On Tue, Jun 02, 2020 at 04:04:04PM +0200, Greg Kroah-Hartman wrote:
> On Tue, Jun 02, 2020 at 05:10:35AM -0700, Matthew Wilcox wrote:
> > On Tue, Jun 02, 2020 at 07:50:33PM +0800, Wang Hai wrote:
> > > syzkaller reports for memory leak when kobject_init_and_add()
> > > returns an error in the function sysfs_slab_add() [1]
> > > 
> > > When this happened, the function kobject_put() is not called for the
> > > corresponding kobject, which potentially leads to memory leak.
> > > 
> > > This patch fixes the issue by calling kobject_put() even if
> > > kobject_init_and_add() fails.
> > 
> > I think this speaks to a deeper problem with kobject_init_and_add()
> > -- the need to call kobject_put() if it fails is not readily apparent
> > to most users.  This same bug appears in the first three users of
> > kobject_init_and_add() that I checked --
> > arch/ia64/kernel/topology.c
> > drivers/firmware/dmi-sysfs.c
> > drivers/firmware/efi/esrt.c
> > drivers/scsi/iscsi_boot_sysfs.c
> > 
> > Some do get it right --
> > arch/powerpc/kernel/cacheinfo.c
> > drivers/gpu/drm/ttm/ttm_bo.c
> > drivers/gpu/drm/ttm/ttm_memory.c
> > drivers/infiniband/hw/mlx4/sysfs.c
> 
> Why are random individual drivers calling kobject* functions?  That
> speaks to a larger problem here...

There's around 120 callers in the kernel today ... large, indeed.

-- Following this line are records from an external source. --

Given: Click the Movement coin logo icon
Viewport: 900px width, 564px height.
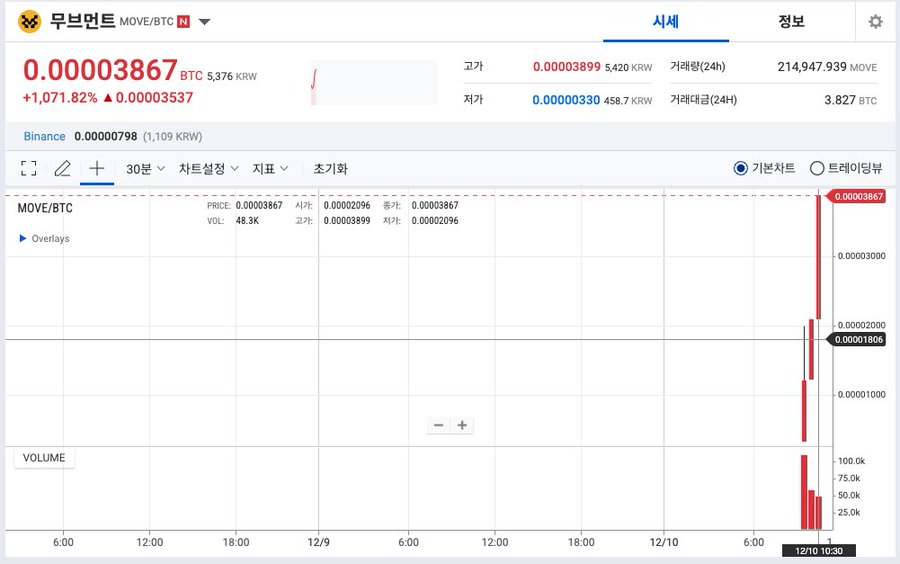Looking at the screenshot, I should (31, 21).
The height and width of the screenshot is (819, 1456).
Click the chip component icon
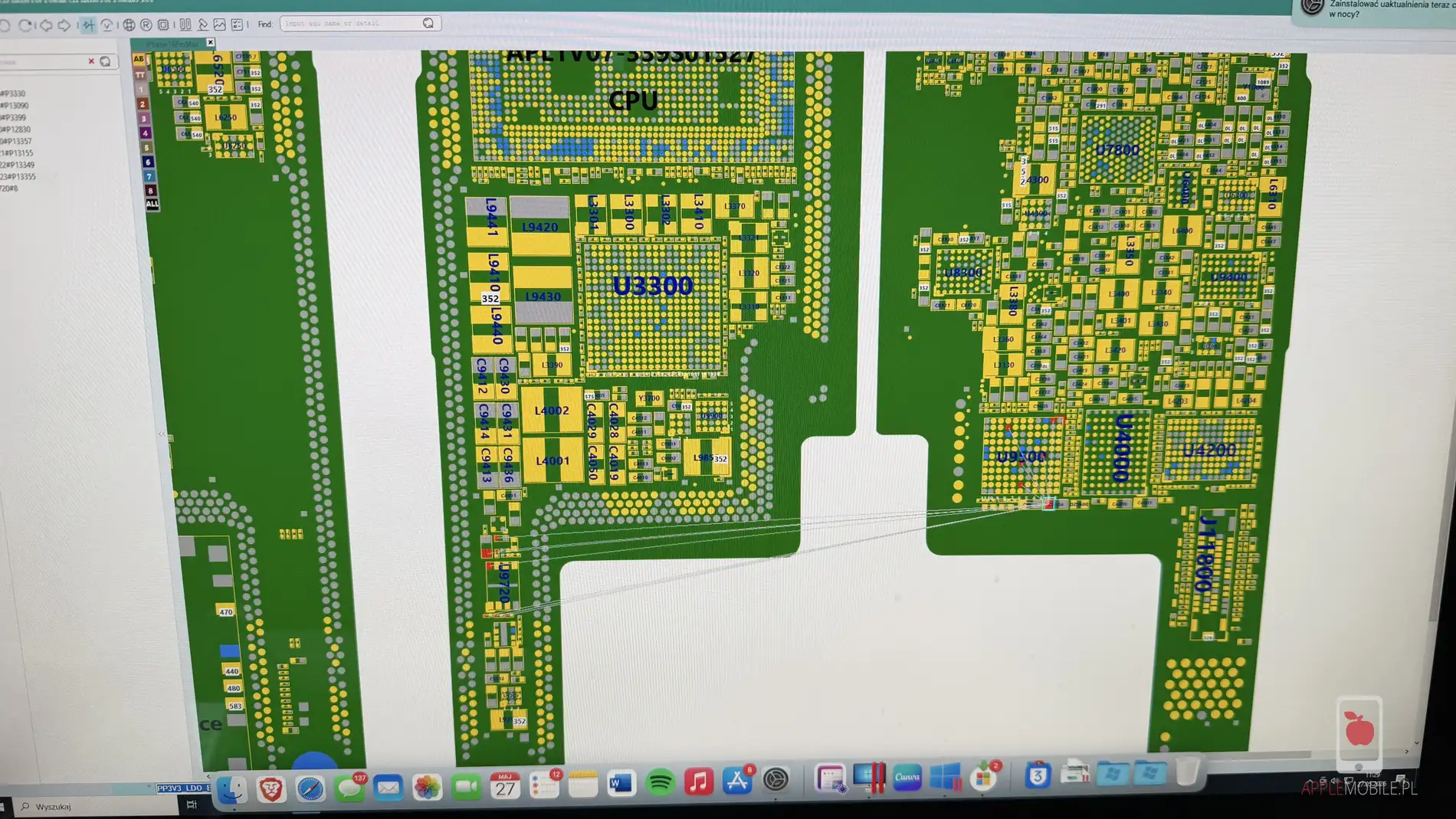[x=163, y=25]
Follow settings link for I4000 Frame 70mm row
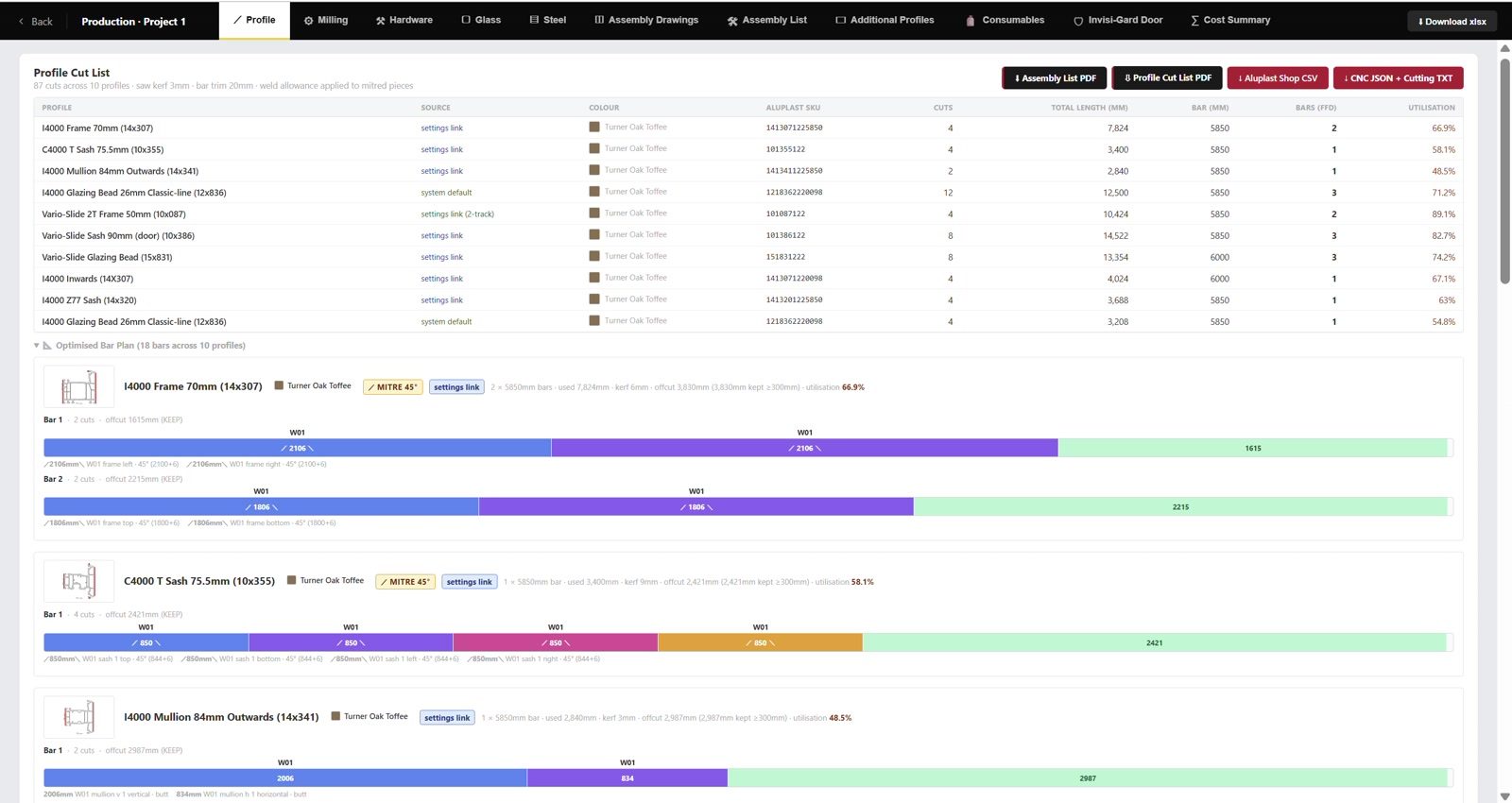This screenshot has height=803, width=1512. [x=442, y=128]
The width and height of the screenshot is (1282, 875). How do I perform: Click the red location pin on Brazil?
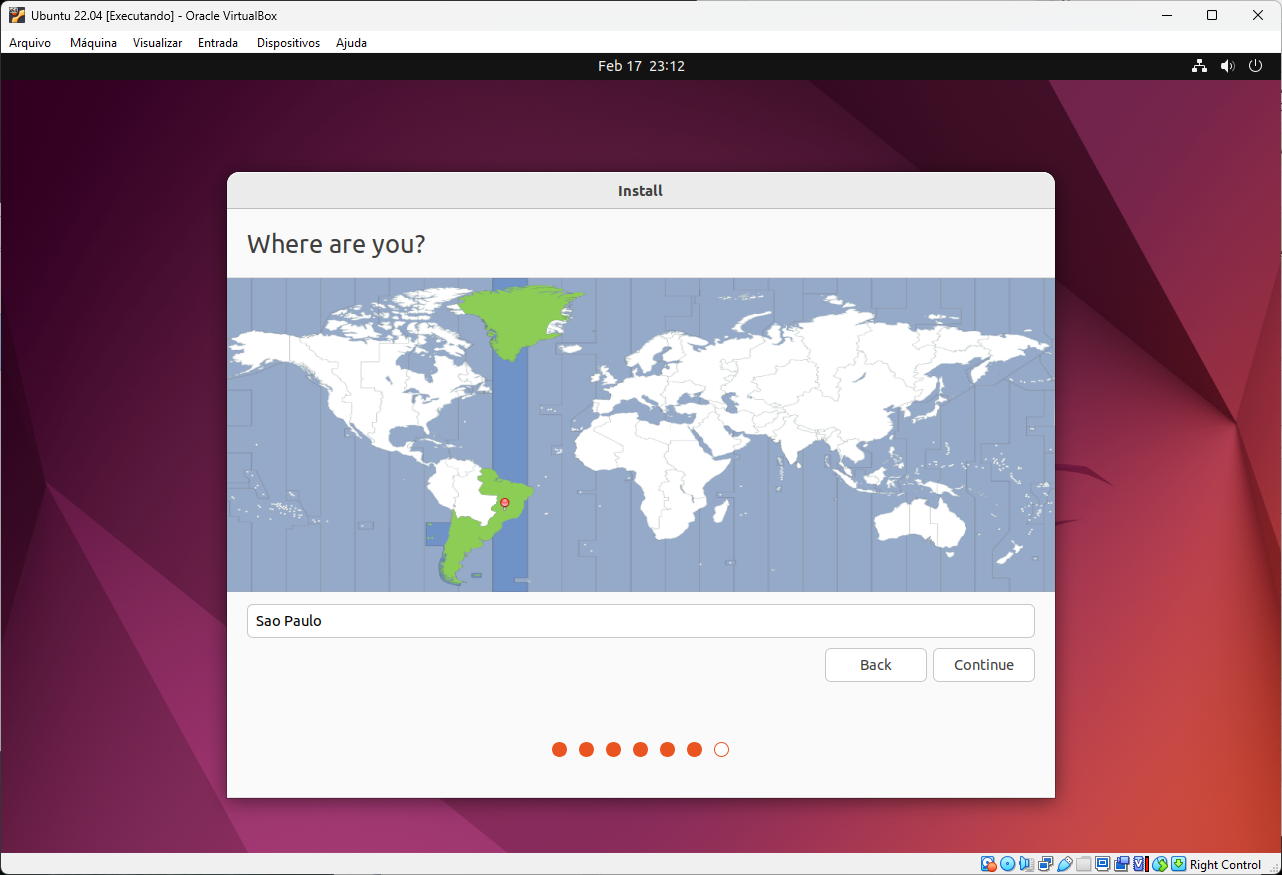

> Anyway, yes, it's a tricky function, but the issue usually is that the
> kobject is embedded in something else and if you call init_and_add() you
> want to tear things down _before_ the final put happens.
> 
> The good thing is, that function is really hard to get to fail except if
> you abuse it with syzkaller :)

Yes ;-)

> > I'd argue that the current behaviour is wrong, that kobject_init_and_add()
> > should call kobject_put() if the add fails.  This would need a tree-wide
> > audit.  But somebody needs to do that anyway because based on my random
> > sampling, half of the users currently get it wrong.
> 
> As said above, this is "tricky", and might break things.

My audit may not be correct then.  The kobject_put() may be appropriately
being called at a higher level rather than in the same function as the
kobject_init_and_add().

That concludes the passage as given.